Dimanche 23 novembre 2008 -- Une liaison aérienne entre l’Algérie et le Koweït sera prochainement créée afin d’accompagner le développement économique et commercial entre les deux pays. Ces derniers prévoient également la mise en place d’une société d’investissement mixte pour faciliter le flux des capitaux koweïtiens vers l’Algérie. Les deux projets ont été annoncés hier par le ministre des Finances, M. Karim Djoudi, à l’occasion de la tenue à la résidence El-Mithaq de la 5e session de la commission mixte bilatérale, la première depuis 1987. Les deux pays ont donc convenu d’ouvrir une ligne aérienne qui effectuera pas moins de 7 mouvements hebdomadaires. Cependant le ministre n’a pas indiqué la date où elle sera effective. «Nous sommes en phase d’exécution de l’accord», a-t-il déclaré. L’autre projet d’envergure sur lequel les deux parties semblent s’être entendus porte sur la création d’une société d’investissement semblable à celle créée il y a quelques mois entre l’Algérie et l’Arabie saoudite.
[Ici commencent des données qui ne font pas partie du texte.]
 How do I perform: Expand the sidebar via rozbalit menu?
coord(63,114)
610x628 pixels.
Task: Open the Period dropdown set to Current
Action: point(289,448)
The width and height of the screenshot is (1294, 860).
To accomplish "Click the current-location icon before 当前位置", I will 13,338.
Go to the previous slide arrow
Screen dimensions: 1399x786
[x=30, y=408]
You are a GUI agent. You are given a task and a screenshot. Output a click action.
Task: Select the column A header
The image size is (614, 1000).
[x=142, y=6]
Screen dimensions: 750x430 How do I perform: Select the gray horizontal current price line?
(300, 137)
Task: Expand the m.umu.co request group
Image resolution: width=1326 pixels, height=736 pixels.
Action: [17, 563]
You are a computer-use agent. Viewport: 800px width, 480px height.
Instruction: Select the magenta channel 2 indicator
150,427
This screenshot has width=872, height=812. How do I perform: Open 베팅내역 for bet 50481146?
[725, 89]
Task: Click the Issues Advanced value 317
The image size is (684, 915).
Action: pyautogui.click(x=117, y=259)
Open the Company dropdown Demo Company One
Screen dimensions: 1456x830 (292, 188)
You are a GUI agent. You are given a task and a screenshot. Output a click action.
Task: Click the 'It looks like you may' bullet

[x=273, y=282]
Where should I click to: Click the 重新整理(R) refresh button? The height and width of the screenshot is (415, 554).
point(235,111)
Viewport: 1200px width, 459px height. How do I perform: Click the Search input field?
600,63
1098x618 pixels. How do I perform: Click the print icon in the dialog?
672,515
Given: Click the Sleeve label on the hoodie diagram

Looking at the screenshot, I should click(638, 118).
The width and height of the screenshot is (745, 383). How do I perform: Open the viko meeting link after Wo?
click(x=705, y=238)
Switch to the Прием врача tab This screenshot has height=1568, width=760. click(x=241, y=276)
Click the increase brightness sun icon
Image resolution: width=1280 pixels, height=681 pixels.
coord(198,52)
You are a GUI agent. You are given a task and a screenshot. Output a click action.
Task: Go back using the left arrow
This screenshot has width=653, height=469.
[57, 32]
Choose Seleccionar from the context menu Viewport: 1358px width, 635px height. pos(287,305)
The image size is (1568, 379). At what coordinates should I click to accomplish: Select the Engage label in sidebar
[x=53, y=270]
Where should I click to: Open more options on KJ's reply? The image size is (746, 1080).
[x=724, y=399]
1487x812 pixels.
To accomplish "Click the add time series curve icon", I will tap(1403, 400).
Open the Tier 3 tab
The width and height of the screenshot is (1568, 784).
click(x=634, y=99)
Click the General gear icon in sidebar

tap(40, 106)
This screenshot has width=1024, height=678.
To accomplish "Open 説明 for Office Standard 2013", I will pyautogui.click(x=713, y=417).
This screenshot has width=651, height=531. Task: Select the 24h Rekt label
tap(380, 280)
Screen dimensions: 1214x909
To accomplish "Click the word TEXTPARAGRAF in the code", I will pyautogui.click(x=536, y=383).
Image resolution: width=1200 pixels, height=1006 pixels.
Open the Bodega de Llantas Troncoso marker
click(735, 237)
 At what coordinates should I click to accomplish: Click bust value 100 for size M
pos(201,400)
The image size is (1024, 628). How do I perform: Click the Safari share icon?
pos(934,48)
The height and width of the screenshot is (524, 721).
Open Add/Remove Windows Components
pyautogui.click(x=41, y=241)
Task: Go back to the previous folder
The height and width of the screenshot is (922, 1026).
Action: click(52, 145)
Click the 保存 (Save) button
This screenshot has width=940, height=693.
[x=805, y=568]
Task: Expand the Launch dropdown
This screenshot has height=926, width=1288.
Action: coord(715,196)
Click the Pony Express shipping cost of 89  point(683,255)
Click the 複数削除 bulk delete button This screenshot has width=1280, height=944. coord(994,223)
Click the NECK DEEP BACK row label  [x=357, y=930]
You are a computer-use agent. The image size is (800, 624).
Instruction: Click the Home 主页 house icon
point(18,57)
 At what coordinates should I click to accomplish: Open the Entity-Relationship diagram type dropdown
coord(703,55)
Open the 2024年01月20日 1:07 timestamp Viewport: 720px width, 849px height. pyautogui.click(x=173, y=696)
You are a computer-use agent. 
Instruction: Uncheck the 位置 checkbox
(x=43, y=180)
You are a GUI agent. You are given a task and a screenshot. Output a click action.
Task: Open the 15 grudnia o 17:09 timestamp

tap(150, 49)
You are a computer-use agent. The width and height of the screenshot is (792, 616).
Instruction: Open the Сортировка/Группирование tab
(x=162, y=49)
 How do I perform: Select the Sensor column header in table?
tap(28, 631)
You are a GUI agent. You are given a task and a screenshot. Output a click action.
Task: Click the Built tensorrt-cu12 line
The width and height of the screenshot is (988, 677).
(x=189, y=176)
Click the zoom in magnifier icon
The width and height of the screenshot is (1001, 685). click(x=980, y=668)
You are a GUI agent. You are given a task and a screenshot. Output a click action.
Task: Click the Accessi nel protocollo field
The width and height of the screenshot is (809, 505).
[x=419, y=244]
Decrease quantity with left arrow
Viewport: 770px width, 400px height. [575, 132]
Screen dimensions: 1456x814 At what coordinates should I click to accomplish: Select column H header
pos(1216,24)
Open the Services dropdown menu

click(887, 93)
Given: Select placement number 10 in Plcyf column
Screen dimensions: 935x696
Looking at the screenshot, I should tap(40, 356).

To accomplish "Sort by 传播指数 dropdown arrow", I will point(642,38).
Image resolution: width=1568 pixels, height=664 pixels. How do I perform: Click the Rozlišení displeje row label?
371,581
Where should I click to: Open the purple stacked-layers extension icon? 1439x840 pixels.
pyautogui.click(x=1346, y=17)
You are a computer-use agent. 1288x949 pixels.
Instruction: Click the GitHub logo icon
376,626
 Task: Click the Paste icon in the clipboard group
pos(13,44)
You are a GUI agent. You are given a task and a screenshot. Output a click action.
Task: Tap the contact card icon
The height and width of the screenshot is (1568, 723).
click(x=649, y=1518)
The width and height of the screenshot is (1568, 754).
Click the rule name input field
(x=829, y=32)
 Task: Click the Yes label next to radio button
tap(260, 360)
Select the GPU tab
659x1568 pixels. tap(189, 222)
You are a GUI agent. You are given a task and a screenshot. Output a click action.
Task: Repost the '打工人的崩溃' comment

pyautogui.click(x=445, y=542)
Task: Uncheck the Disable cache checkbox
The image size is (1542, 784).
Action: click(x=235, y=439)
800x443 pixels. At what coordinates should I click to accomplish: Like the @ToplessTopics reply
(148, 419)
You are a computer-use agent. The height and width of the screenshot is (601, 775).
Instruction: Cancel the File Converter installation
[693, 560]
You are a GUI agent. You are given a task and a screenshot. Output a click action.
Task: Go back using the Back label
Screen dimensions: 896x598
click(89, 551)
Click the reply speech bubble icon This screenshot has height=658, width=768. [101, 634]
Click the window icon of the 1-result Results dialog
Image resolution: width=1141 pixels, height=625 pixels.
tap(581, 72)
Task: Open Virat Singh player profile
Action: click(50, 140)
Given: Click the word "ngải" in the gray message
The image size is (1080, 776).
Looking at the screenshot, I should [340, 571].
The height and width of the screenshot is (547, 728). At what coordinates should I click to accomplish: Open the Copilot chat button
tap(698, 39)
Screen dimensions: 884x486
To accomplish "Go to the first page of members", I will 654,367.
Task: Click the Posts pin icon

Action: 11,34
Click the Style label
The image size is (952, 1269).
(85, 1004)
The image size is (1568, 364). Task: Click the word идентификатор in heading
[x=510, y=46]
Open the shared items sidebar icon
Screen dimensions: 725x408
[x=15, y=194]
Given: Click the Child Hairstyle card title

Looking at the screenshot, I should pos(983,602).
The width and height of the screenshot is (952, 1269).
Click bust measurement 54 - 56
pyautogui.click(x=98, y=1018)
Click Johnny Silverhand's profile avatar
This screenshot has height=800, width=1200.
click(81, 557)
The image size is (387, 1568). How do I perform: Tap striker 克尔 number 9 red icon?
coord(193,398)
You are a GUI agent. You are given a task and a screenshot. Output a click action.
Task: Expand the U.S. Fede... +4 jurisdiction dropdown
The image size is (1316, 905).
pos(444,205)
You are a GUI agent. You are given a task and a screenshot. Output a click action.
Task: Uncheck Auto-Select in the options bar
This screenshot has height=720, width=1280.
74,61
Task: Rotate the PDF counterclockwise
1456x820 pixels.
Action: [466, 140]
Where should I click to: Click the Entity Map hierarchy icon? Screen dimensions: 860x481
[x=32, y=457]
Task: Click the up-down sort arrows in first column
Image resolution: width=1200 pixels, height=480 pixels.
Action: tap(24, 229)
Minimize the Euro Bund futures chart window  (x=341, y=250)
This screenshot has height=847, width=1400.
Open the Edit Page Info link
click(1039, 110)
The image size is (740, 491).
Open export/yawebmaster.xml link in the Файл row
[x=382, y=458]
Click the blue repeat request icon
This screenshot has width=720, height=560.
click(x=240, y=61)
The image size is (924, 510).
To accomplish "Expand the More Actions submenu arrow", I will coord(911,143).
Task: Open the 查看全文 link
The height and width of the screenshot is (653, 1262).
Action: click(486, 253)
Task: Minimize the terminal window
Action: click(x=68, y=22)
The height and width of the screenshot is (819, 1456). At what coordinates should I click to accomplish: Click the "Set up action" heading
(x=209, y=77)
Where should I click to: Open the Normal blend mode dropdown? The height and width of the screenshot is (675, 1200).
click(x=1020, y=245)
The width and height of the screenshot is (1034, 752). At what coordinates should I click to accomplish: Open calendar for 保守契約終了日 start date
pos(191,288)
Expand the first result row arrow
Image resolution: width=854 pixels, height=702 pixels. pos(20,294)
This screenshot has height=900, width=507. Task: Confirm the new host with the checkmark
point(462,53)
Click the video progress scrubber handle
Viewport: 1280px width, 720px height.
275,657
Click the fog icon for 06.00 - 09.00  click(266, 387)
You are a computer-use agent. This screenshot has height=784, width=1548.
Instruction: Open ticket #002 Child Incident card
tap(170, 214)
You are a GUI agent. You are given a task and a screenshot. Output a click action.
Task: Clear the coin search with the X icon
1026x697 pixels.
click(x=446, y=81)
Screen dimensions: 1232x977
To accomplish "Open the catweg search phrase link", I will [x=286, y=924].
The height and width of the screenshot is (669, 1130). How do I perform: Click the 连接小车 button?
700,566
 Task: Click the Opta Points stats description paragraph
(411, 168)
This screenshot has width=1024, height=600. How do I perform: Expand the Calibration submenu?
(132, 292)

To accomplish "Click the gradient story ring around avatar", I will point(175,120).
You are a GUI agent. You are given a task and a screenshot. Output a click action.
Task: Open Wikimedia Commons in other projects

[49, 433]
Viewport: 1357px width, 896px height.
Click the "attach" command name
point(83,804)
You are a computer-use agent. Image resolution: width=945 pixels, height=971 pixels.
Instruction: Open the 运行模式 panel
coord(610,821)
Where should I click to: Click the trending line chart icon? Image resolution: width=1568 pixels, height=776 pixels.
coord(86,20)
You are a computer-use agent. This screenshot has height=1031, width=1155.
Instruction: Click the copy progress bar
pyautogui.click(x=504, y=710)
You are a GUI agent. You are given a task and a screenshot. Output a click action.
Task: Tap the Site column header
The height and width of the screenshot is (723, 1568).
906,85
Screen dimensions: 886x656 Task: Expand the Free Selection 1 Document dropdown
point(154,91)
A ce sujet, le ministre a laissé entendre qu’il sera créé une telle société «chaque fois qu’un pays souhaite développer des investissements en Algérie». «S’il y a un fort potentiel d’investissement, il vaut mieux avoir un support financier conséquent», a-t-il affirmé.

M. Djoudi a expliqué qu’une société d’investissement a plusieurs objectifs, dont «le financement des investissements, l’évaluation de leurs opportunités et la participation à l’amélioration de leur management». Même si les banques sont là, M. Djoudi a estimé qu’un «investisseur qui vient en Algérie a besoin de trouver en face de lui une société qu’il connaît plus ou moins, qui soit mixte (avec son pays) et qui puisse lui identifier les opportunités d’investissement et les conditions de les réaliser». Pour le ministre, il ne fait aucun doute qu’en cette période de crise internationale «il y a intérêt à ce que les investisseurs koweitiens puissent participer à la croissance de l’Algérie» qui atteint 3,3 % en 2008. Il est vrai que les investissements koweitiens restent limités, de l’avis même du ministre, selon lequel «il y a trois ou quatre projets d’investissement qui sont sur le marché algérien et des échanges commerciaux de moins de 10 millions de dollars entre les deux pays». Les dernières statistiques sur les investissements directs étrangers en Algérie publiés par le réseau Anima parlent de 6 projets enregistrés entre 2003 et 2007 pour un montant de 2,08 milliards de dollars.

L’Algérie n’a pas besoin de capitaux, selon le Koweït

Pour élever le niveau des investissements koweitiens dans notre pays, le ministre des Finances a signifié à son homologue Mustapha Djassem Echamali que l’Algérie a mis en place un cadre juridique «très encourageant» pour les IDE et que de grandes opportunités existent dans le domaine de l’agriculture, de l’industrie et dans la privatisation. M. Echamali a reconnu néanmoins que «l’Algérie n’a pas besoin de capitaux mais plutôt d’expérience et d’assistance dans le domaine de la gestion». Selon lui, l’investissement demeure «l’affaire des opérateurs privés». «Notre responsabilité en tant que gouvernement est d’ouvrir le champ devant le secteur privé», a-t-il dit. Dans cette perspective, il a également été décidé la création d’un conseil d’affaires algéro-koweïtien pour identifier les opportunités d’investissement existantes. Le ministre algérien des finances, a indiqué que tout ce qui a été convenu doit être consigné dans une feuille de route «pour que nous puissions suivre les relations à tout moment et y apporter des correctifs». Les travaux de la commission mixte se sont conclus par la signature de plusieurs accords devant consacrer les décisions susmentionnées, mais également la coopération dans le domaine des archives et du secteur énergétique. M. Echamali a souligné que les deux pays ont une grande expérience dans le domaine des hydrocarbures. L’accord ne porte pas sur «des projets précis», mais «le champs est ouvert pour la coopération», a-t-il dit.